Prologue: The enactment of Medicaid in 1965 represented a continuation of federal categorical aid to the needy started three decades earlier under the Social Security Act. In this essay, Tom Joe sets out the complexities and inequities of the federal-state Medicaid program as he has grown to know them intimately over a long career of social welfare policy analysis. Joes career in public policy took shape in the 1960s when he worked as a consultant to the California Assembly's Health and Welfare Committee. He followed California Republicans Robert Finch, who was the first secretary of health, education and welfare in the Nixon administration, and John Veneman, the department's undersecretary, to Washington in 1969. Working with Veneman, Joe was one of the architects of President Nixon s welfare reform plan.
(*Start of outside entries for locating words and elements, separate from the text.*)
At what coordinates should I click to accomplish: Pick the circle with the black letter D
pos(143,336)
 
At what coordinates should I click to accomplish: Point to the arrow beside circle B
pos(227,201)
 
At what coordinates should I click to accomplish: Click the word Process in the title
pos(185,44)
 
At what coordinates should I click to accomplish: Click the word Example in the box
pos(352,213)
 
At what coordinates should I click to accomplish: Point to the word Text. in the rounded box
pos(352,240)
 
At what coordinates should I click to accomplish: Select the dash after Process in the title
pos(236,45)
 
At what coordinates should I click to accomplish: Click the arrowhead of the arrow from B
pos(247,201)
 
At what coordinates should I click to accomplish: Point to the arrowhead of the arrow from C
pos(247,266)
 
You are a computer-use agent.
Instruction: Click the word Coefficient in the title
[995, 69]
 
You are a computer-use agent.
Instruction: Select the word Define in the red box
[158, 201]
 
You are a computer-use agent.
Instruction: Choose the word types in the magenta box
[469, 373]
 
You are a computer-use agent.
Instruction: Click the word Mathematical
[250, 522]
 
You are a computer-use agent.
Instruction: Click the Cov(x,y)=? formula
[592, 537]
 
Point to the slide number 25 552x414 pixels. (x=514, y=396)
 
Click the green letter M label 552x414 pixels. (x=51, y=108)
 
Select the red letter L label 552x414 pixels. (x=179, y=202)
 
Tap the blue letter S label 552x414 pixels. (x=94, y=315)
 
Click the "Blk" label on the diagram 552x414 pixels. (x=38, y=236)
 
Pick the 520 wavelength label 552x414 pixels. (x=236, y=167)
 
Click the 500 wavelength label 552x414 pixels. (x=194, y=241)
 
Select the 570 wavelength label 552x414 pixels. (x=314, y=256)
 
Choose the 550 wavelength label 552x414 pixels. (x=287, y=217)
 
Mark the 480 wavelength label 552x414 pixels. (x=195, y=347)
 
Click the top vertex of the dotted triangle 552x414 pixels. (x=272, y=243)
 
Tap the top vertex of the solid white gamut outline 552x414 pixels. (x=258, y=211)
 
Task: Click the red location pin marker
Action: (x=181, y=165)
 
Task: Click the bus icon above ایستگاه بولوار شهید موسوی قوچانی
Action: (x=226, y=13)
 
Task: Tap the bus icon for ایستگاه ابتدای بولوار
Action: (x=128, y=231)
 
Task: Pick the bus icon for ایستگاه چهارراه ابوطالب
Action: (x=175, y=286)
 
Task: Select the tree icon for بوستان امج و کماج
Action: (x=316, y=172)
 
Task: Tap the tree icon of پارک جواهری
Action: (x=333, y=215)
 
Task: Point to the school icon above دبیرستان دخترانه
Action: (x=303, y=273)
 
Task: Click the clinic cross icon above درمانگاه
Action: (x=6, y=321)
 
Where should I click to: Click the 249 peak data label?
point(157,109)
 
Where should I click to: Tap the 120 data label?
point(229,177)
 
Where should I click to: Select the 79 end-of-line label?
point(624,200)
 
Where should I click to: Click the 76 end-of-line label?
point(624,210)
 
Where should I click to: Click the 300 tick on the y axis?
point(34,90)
After departing government in 1972 and working as a private management consultant for five years, Joe created The Center for the Study of Social Policy, a small Washington-based think tank that feeds ideas and information to federal and state policymakers and private interests on a continuing basis. Joe is an acknowledged expert on government health and welfare programs. Most recently, he directed an examination of the Medicaid program that was undertaken by nine current or former directors of state Medicaid agencies and underwritten by The Robert Wood Johnson Foundation. The group recommended replacement of the Medicaid system with two basic programs: (l)a federally financed and administered National Primary Care Program and (2) a state-administered and federal-state financed Continuing Care Program that would provide a full range of health and social long-term services to dependent individuals with functional impairments. Judith Meltzer received her Master's degree at the University of Chicago and worked at the Department of Health, Education and Welfare Office of Planning and Evaluation as well as at Lewin and Associates before joining The Center for Social Policy as a senior research associate. Peter Yu is a research associate at the center.